Rares sont les entreprises qui essaient de toucher uniquement des hommes. Pourquoi vos messages devraient-ils les mentionner eux, et uniquement eux, et ne pas faire mention des femmes et des autres genres? Oui,  l’écriture inclusive influe sur nos représentations et donc sur les inégalités, comme le démontre l’étude réalisée, en France, par Harris Interactive, en 2017 : la population française connaît-elle l’écriture inclusive? Quelle opinion en a-t-elle? Le sondage Harris Interactive pour Mots-Clés, réalisé par Internet les 11 et 12 octobre 2017, auprès d’un échantillon de 1 000 personnes représentatif de la population française âgée de 18 ans et plus. L’étude avait pour but d’analyser la connaissance, la compréhension et l’adhésion à l’écriture inclusive. Surtout, elle a permis de chiffrer “l’impact de l’écriture inclusive sur la présence à l’esprit”. 
Pour ce faire, trois questions ont été posées à des groupes de personnes :

  • Citez deux présentateurs du journal télévisé;
  • Citez deux présentateurs ou présentatrices du journal télévisé;
  • Citez deux personnes présentant le journal télévisé.

Selon la formulation de la question, la mention de femmes présentatrices est passée de 41 à 51 %, et de 6 à 19 % pour la mention de présentatrices féminines uniquement. Le même exercice a ensuite été réalisé avec des auteurs et des autrices et des champions et championnes olympiques; les résultats étaient très similaires.

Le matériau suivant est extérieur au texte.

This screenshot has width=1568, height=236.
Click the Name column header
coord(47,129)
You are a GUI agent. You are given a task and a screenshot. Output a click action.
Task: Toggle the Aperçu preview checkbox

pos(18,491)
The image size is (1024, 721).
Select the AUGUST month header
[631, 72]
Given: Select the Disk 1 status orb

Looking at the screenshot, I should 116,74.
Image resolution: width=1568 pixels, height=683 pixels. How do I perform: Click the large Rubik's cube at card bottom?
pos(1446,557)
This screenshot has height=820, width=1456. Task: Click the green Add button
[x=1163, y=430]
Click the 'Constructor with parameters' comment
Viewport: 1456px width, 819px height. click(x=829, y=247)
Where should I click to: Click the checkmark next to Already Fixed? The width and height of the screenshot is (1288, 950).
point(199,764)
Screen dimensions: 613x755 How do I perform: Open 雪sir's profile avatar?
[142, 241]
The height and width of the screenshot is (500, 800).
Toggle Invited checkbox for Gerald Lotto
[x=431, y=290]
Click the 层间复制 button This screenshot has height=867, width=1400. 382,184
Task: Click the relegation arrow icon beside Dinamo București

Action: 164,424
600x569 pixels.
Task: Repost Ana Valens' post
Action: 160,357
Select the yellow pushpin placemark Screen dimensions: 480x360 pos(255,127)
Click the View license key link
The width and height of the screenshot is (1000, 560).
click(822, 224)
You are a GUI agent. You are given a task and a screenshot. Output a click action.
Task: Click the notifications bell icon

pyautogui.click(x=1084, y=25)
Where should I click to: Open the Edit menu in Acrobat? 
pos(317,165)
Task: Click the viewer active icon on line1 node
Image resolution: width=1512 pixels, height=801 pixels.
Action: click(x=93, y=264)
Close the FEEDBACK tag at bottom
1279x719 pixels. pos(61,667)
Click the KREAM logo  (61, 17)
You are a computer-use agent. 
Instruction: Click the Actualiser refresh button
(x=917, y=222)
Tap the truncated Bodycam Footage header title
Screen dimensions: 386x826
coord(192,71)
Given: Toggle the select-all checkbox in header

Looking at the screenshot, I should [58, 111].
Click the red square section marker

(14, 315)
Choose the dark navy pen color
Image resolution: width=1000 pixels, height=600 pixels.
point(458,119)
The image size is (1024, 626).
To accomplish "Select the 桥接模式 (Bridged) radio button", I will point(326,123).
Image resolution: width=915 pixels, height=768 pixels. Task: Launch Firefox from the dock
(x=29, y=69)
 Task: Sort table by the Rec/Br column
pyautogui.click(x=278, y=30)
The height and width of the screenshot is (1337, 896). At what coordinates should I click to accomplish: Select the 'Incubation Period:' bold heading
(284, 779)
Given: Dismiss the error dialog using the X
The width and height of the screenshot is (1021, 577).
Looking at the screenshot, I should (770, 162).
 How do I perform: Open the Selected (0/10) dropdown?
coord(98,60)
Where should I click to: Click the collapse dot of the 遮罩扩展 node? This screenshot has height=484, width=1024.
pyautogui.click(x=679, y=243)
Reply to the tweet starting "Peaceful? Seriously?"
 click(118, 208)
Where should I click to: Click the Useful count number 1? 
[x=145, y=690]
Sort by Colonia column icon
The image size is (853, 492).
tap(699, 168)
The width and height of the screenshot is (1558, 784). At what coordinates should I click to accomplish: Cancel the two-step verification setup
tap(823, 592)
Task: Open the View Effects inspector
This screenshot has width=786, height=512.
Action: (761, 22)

Les conclusions de l’étude expliquent qu’en « menant l’expérience, on constate que les formulations inclusives ou épicènes permettent de donner jusqu’à deux fois plus de place aux femmes dans les représentations spontanées », car lorsque l’on nomme les choses et que l’on pose des mots, on leur donne une place. Les entreprises qui adoptent l’écriture inclusive témoignent que la place des minorités sexuelles et de genre y est alors mieux pensée.

Donc, qu’est-ce qu’on fait?

Si vous deviez garder une seule leçon de cette lecture, ce serait : soyez conscients de vos biais langagiersPersonne ne vous demandera d’utiliser le point médian ou les néologismes non binaires du jour au lendemain ou d’abandonner entièrement les autres règles de français que vous avez apprises plus jeunes.

Être conscient de l’effet des mots, de leur choix, de leur valeur politique et de leur portée, pourrait d’ores et déjà vous aider à faire un pas vers une écriture plus inclusive. Vous pouvez par exemple commencer par utiliser « chers et chères collègues » dans vos courriels ou penser à remplacer quelques termes par des équivalents épicènes de temps en temps.

À vous de prendre la décision qui fera le plus de sens pour vous et votre entreprise!